Ice hockey arena in Saint Paul, Minnesota

TRIA Rink is an ice hockey arena and practice facility in Saint Paul, Minnesota. It is located on the fifth floor of Treasure Island Center, a former Macy’s department store in downtown St. Paul. The arena was constructed as part of a redevelopment effort by the Saint Paul Port Authority who is redeveloping the building. The arena is the practice facility of the Minnesota Wild of the National Hockey League and the former home arena of the Minnesota Whitecaps of the Premier Hockey Federation and Hamline University's hockey program.

==History==
The building was originally constructed in 1963 as a Dayton's department store. In 2005, Dayton's was renamed Macy's. After the departure of Macy's from the building in 2013, the St.
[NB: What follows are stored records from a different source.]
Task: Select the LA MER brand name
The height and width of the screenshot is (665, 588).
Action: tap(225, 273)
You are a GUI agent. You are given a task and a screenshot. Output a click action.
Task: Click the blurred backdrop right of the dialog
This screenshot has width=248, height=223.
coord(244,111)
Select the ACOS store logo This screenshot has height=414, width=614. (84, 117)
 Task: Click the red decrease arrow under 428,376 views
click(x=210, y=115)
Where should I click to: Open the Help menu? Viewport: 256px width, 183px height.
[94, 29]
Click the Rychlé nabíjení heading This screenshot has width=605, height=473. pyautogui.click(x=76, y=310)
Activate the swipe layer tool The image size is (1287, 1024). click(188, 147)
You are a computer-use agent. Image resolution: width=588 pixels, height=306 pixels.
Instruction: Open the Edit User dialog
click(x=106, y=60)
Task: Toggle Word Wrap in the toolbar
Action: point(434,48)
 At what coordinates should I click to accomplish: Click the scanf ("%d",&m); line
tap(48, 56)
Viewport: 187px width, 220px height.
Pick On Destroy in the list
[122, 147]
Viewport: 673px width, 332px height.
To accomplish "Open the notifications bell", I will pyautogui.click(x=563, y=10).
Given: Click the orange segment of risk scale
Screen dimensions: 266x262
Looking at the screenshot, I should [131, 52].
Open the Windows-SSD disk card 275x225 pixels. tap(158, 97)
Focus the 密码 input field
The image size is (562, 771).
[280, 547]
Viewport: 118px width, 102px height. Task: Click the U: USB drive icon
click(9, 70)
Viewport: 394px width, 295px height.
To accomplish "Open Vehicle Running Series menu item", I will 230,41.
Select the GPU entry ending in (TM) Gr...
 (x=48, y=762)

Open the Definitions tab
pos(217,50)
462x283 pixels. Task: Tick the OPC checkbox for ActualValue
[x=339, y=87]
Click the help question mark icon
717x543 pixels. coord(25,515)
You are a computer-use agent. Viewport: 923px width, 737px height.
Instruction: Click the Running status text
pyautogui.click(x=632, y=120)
Paul Port Authority purchased the building and partnered with the Minneapolis-based Hempel Properties to convert the former department store into a six-level commercial destination and parking ramp. On December 22, 2016, the Minnesota Wild signed a lease for a rink and practice facility on the roof of the building. The Wild was the first tenant at the new development. In April 2017, the ground was broken on the rooftop arena that would serve as a practice facility for the Wild. In early 2017 it was announced that TRIA Orthopedic Center has acquired the naming rights to the rooftop arena.

TRIA rink opened on January 10, 2018.

The arena held the 3rd NWHL All-Star Game on February 11, 2018. Later it was announced that the Minnesota Whitecaps would enter the NWHL and that TRIA Rink would serve as the team's home. The arena later served as the venue for the 2019 Isobel Cup Final between the Whitecaps and the Buffalo Beauts. The game won by the Whitecaps.

==Layout==
The rink is on the fifth floor of the building. Minnesota Wild officials have offices and training space in the basement of the building and use private elevators to get to the rink.